Element lookup entries:
# # # #

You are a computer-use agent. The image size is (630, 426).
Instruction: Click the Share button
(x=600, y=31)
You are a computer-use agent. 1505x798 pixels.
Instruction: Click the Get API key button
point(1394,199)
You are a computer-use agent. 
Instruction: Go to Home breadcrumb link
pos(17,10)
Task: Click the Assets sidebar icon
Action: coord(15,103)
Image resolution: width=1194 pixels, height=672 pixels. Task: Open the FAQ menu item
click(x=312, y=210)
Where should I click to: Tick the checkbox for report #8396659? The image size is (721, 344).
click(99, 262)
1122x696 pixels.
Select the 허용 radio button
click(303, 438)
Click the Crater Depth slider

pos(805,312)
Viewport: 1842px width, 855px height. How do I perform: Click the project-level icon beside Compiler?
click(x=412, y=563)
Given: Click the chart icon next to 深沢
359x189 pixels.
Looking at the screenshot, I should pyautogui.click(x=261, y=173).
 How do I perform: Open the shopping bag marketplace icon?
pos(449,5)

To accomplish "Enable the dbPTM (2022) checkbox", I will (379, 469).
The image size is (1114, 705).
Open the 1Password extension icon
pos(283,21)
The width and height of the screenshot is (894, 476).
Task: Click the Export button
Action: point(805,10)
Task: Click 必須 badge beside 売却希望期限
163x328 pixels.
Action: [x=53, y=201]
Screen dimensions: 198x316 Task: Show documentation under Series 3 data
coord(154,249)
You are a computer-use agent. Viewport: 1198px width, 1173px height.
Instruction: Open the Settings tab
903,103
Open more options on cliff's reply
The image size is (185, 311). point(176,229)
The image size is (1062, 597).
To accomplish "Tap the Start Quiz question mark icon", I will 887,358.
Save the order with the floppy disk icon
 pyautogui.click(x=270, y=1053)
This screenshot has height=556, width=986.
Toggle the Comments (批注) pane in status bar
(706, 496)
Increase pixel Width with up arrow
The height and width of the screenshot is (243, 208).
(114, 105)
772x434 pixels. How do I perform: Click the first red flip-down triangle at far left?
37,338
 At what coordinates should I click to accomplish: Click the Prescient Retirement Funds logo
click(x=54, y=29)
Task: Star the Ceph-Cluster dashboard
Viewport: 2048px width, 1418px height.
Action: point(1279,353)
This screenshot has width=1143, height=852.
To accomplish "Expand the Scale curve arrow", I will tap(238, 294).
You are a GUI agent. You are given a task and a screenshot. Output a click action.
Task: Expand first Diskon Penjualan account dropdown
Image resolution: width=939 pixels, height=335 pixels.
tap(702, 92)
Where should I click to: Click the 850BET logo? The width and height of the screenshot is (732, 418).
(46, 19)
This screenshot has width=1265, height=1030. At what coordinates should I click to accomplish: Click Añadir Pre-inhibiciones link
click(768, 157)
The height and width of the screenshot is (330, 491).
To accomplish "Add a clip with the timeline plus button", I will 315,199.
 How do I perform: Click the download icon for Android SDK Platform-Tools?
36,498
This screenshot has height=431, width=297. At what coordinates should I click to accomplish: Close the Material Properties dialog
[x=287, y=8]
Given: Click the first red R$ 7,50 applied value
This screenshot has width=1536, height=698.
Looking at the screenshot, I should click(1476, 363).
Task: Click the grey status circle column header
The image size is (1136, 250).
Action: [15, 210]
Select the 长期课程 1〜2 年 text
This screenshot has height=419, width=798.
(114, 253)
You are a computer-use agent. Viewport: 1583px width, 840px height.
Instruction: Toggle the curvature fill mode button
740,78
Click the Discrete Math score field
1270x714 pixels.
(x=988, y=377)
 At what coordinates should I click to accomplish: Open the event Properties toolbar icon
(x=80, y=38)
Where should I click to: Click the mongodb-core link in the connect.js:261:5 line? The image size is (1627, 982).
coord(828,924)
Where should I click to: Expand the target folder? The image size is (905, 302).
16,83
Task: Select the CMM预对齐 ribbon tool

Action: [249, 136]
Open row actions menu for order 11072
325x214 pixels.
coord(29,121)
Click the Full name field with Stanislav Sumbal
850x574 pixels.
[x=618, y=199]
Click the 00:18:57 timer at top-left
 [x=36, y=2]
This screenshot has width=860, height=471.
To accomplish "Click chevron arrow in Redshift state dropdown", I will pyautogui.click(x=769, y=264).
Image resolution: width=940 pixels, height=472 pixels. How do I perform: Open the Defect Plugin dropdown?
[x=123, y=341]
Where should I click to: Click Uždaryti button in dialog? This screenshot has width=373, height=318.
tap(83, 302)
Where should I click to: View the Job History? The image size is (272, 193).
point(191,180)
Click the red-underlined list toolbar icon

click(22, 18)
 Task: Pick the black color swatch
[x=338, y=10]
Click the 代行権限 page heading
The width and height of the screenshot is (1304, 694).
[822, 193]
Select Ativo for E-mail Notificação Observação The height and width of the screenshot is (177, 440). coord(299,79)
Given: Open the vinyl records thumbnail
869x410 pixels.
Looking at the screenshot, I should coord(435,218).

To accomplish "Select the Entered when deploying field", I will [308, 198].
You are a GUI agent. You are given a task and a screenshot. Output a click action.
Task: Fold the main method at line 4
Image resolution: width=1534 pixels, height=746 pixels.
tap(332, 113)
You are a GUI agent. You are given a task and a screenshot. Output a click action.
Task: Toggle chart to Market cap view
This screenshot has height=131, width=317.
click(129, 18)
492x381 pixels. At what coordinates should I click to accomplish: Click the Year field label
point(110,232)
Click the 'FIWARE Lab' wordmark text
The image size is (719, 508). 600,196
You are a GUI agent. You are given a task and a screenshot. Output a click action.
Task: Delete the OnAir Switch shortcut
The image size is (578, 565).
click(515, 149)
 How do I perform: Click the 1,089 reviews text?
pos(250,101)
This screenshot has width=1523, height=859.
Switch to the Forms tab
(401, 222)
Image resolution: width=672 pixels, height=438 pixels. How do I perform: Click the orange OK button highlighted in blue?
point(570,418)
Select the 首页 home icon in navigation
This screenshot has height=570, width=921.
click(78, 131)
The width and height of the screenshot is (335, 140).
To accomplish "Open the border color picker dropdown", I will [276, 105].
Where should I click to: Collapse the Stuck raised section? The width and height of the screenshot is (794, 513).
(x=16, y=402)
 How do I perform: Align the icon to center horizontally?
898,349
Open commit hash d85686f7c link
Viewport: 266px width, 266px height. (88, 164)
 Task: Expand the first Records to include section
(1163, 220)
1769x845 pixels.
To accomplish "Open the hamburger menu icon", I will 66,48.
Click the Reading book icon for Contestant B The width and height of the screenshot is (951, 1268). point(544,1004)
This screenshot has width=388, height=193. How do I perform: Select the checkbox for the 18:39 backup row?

# # # #

Reproduce all of the entries above without altering a single character or line.

You are a computer-use agent. The image size is (630, 426).
Instruction: Click the Share button
(x=600, y=31)
You are a computer-use agent. 1505x798 pixels.
Instruction: Click the Get API key button
point(1394,199)
You are a computer-use agent. 
Instruction: Go to Home breadcrumb link
pos(17,10)
Task: Click the Assets sidebar icon
Action: coord(15,103)
Image resolution: width=1194 pixels, height=672 pixels. Task: Open the FAQ menu item
click(x=312, y=210)
Where should I click to: Tick the checkbox for report #8396659? The image size is (721, 344).
click(99, 262)
1122x696 pixels.
Select the 허용 radio button
click(303, 438)
Click the Crater Depth slider

pos(805,312)
Viewport: 1842px width, 855px height. How do I perform: Click the project-level icon beside Compiler?
click(x=412, y=563)
Given: Click the chart icon next to 深沢
359x189 pixels.
Looking at the screenshot, I should pyautogui.click(x=261, y=173).
 How do I perform: Open the shopping bag marketplace icon?
pos(449,5)

To accomplish "Enable the dbPTM (2022) checkbox", I will (379, 469).
The image size is (1114, 705).
Open the 1Password extension icon
pos(283,21)
The width and height of the screenshot is (894, 476).
Task: Click the Export button
Action: point(805,10)
Task: Click 必須 badge beside 売却希望期限
163x328 pixels.
Action: [x=53, y=201]
Screen dimensions: 198x316 Task: Show documentation under Series 3 data
coord(154,249)
You are a computer-use agent. Viewport: 1198px width, 1173px height.
Instruction: Open the Settings tab
903,103
Open more options on cliff's reply
The image size is (185, 311). point(176,229)
The image size is (1062, 597).
To accomplish "Tap the Start Quiz question mark icon", I will 887,358.
Save the order with the floppy disk icon
 pyautogui.click(x=270, y=1053)
This screenshot has height=556, width=986.
Toggle the Comments (批注) pane in status bar
(706, 496)
Increase pixel Width with up arrow
The height and width of the screenshot is (243, 208).
(114, 105)
772x434 pixels. How do I perform: Click the first red flip-down triangle at far left?
37,338
 At what coordinates should I click to accomplish: Click the Prescient Retirement Funds logo
click(x=54, y=29)
Task: Star the Ceph-Cluster dashboard
Viewport: 2048px width, 1418px height.
Action: point(1279,353)
This screenshot has width=1143, height=852.
To accomplish "Expand the Scale curve arrow", I will tap(238, 294).
You are a GUI agent. You are given a task and a screenshot. Output a click action.
Task: Expand first Diskon Penjualan account dropdown
Image resolution: width=939 pixels, height=335 pixels.
tap(702, 92)
Where should I click to: Click the 850BET logo? The width and height of the screenshot is (732, 418).
(46, 19)
This screenshot has width=1265, height=1030. At what coordinates should I click to accomplish: Click Añadir Pre-inhibiciones link
click(768, 157)
The height and width of the screenshot is (330, 491).
To accomplish "Add a clip with the timeline plus button", I will 315,199.
 How do I perform: Click the download icon for Android SDK Platform-Tools?
36,498
This screenshot has height=431, width=297. At what coordinates should I click to accomplish: Close the Material Properties dialog
[x=287, y=8]
Given: Click the first red R$ 7,50 applied value
This screenshot has width=1536, height=698.
Looking at the screenshot, I should click(1476, 363).
Task: Click the grey status circle column header
The image size is (1136, 250).
Action: [15, 210]
Select the 长期课程 1〜2 年 text
This screenshot has height=419, width=798.
(114, 253)
You are a computer-use agent. Viewport: 1583px width, 840px height.
Instruction: Toggle the curvature fill mode button
740,78
Click the Discrete Math score field
1270x714 pixels.
(x=988, y=377)
 At what coordinates should I click to accomplish: Open the event Properties toolbar icon
(x=80, y=38)
Where should I click to: Click the mongodb-core link in the connect.js:261:5 line? The image size is (1627, 982).
coord(828,924)
Where should I click to: Expand the target folder? The image size is (905, 302).
16,83
Task: Select the CMM预对齐 ribbon tool

Action: [249, 136]
Open row actions menu for order 11072
325x214 pixels.
coord(29,121)
Click the Full name field with Stanislav Sumbal
850x574 pixels.
[x=618, y=199]
Click the 00:18:57 timer at top-left
 [x=36, y=2]
This screenshot has width=860, height=471.
To accomplish "Click chevron arrow in Redshift state dropdown", I will pyautogui.click(x=769, y=264).
Image resolution: width=940 pixels, height=472 pixels. How do I perform: Open the Defect Plugin dropdown?
[x=123, y=341]
Where should I click to: Click Uždaryti button in dialog? This screenshot has width=373, height=318.
tap(83, 302)
Where should I click to: View the Job History? The image size is (272, 193).
point(191,180)
Click the red-underlined list toolbar icon

click(22, 18)
 Task: Pick the black color swatch
[x=338, y=10]
Click the 代行権限 page heading
The width and height of the screenshot is (1304, 694).
[822, 193]
Select Ativo for E-mail Notificação Observação The height and width of the screenshot is (177, 440). coord(299,79)
Given: Open the vinyl records thumbnail
869x410 pixels.
Looking at the screenshot, I should coord(435,218).

To accomplish "Select the Entered when deploying field", I will [308, 198].
You are a GUI agent. You are given a task and a screenshot. Output a click action.
Task: Fold the main method at line 4
Image resolution: width=1534 pixels, height=746 pixels.
tap(332, 113)
You are a GUI agent. You are given a task and a screenshot. Output a click action.
Task: Toggle chart to Market cap view
This screenshot has height=131, width=317.
click(129, 18)
492x381 pixels. At what coordinates should I click to accomplish: Click the Year field label
point(110,232)
Click the 'FIWARE Lab' wordmark text
The image size is (719, 508). 600,196
You are a GUI agent. You are given a task and a screenshot. Output a click action.
Task: Delete the OnAir Switch shortcut
The image size is (578, 565).
click(515, 149)
 How do I perform: Click the 1,089 reviews text?
pos(250,101)
This screenshot has width=1523, height=859.
Switch to the Forms tab
(401, 222)
Image resolution: width=672 pixels, height=438 pixels. How do I perform: Click the orange OK button highlighted in blue?
point(570,418)
Select the 首页 home icon in navigation
This screenshot has height=570, width=921.
click(78, 131)
The width and height of the screenshot is (335, 140).
To accomplish "Open the border color picker dropdown", I will [276, 105].
Where should I click to: Collapse the Stuck raised section? The width and height of the screenshot is (794, 513).
(x=16, y=402)
 How do I perform: Align the icon to center horizontally?
898,349
Open commit hash d85686f7c link
Viewport: 266px width, 266px height. (88, 164)
 Task: Expand the first Records to include section
(1163, 220)
1769x845 pixels.
To accomplish "Open the hamburger menu icon", I will 66,48.
Click the Reading book icon for Contestant B The width and height of the screenshot is (951, 1268). point(544,1004)
This screenshot has width=388, height=193. How do I perform: Select the checkbox for the 18:39 backup row?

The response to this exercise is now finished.